13 Replies Latest reply on Jul 8, 2010 10:40 AM by clebert.suconic

Issues with duplicate message detection

aengineer Jul 6, 2010 2:51 PM

When we publish a certain number of identical messages to a JMS queue, some of those messages seem to be getting tagged as duplicate messages even tough duplicate detection has not been enabled. This in turn is completely skewing the message counts. The publisher does not publish messages with a JMS property called '_HQ_DUPL_ID'.

For example, we have a test client that will publish the same message 5000 times. After we publish all 5000 messages (the client runs to success), the mbean attribute 'MessageCount' always shows 3816. If we run a jms consumer against the same destination, we get back 5000 messages but the last (5000-3816 = 1184) messages have an additional property called "_HQ_DUPL_ID=". The publisher never set this property on the outbound message.

Based on the documentation, I am concluding that HQ is identifying the last 11184 messages as duplicate messages. And these duplicate messages do not add to the counts that are exposed via the mbeans. The magic number '3816' seems to be a function of the message size. If I publish very small (but identical) messages, then none of the 5000 messages got tagged as duplicates. If I publish larger messages, then the threshold seems to be much lower than 3816.

So my first question is why are these messages being tagged as duplicates, and how does one prevent it?

This issue is similar to another issue that had been reported earlier, http://community.jboss.org/message/540927.

Thanks
Aspi Engineer

Putnam Investments

1. Re: Issues with duplicate message detection

timfox Jul 6, 2010 3:10 PM (in response to aengineer)

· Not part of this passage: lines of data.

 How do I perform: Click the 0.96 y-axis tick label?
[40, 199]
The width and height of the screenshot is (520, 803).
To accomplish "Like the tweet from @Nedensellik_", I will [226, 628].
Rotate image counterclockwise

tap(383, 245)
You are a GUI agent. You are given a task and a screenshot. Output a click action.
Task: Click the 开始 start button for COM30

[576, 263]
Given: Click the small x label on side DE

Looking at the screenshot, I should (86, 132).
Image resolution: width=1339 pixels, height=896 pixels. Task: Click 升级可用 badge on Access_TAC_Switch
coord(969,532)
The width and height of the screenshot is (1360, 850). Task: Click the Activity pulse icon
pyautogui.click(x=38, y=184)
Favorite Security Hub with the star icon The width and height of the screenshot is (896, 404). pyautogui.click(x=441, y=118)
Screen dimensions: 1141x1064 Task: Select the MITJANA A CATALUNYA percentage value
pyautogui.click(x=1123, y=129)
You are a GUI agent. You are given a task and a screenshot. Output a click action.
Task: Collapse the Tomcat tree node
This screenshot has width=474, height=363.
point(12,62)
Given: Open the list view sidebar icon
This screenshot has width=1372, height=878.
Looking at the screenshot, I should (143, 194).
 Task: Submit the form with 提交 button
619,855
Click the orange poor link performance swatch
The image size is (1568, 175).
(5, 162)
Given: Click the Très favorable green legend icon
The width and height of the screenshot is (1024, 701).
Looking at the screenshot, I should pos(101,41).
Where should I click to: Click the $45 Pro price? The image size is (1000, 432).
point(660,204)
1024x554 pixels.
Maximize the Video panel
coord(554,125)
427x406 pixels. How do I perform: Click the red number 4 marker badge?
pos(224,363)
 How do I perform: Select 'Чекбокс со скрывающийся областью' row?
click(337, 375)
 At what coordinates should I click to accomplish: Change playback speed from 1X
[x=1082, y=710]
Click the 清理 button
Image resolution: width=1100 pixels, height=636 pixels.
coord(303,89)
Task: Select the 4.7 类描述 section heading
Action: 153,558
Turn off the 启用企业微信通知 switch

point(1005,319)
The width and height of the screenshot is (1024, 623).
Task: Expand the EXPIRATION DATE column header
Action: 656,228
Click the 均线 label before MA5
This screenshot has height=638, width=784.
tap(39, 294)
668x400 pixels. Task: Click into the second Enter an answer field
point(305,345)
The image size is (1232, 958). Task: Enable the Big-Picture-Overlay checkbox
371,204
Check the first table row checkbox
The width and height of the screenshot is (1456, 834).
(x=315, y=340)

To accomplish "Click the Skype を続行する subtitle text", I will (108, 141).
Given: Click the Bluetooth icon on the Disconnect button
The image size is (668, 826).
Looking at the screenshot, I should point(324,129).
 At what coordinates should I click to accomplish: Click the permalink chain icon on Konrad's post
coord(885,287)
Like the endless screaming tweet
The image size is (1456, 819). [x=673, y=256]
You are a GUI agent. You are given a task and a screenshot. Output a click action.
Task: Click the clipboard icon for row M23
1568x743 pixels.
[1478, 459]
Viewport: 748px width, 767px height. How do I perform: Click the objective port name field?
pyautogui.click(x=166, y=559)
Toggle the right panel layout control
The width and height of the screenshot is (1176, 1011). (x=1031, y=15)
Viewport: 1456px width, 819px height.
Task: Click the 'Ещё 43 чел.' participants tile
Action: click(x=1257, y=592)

If you post some code that demonstrates the issue, someone can take a look.
Actions
2. Re: Issues with duplicate message detection

aengineer Jul 6, 2010 4:34 PM (in response to timfox)
I am uploading the java class to reproduce this issue. This class will publish 5000 messages, retrieve the message count via JMX and then consume all 5000 messages.

You need to pass in a single argument, which is the location of the data file from which to load the message body. Same data file is being loaded. Application behavior does seem dependent upon the size of the message, so please use the attached data file only.

Also attached is the output from the sample code. Lines 5007 and 8828 are significant in the log.

Thanks
Aspi Engineer

DuplicateDetectionIssue-DataFile-8K.txt.zip 977 bytes

DuplicateDetectionIssue.log.zip 84.8 KB

DuplicateDetectionIssue.java.zip 3.0 KB
Actions
3. Re: Issues with duplicate message detection

timfox Jul 6, 2010 4:43 PM (in response to aengineer)

Can you post your server config too, and mention what version you are running?

Also, are you using paging, or using bridges?

The only time the duplicate id header gets added is when paging, or bridging messages from one node to another.

In your last post you mentioned that your test consumes all 5000 messages. I am confused here, I thought the issue was that not all messages are received?
Actions
4. Re: Issues with duplicate message detection

timfox Jul 6, 2010 4:49 PM (in response to timfox)

My guess here is you have set the size of the queue to some upper limit and enabled paging in your config.

This means only (say) 3000 messages are in memory and the rest are paged. This is why your message count is only 3000 since only 3000 messages are actually in the queue.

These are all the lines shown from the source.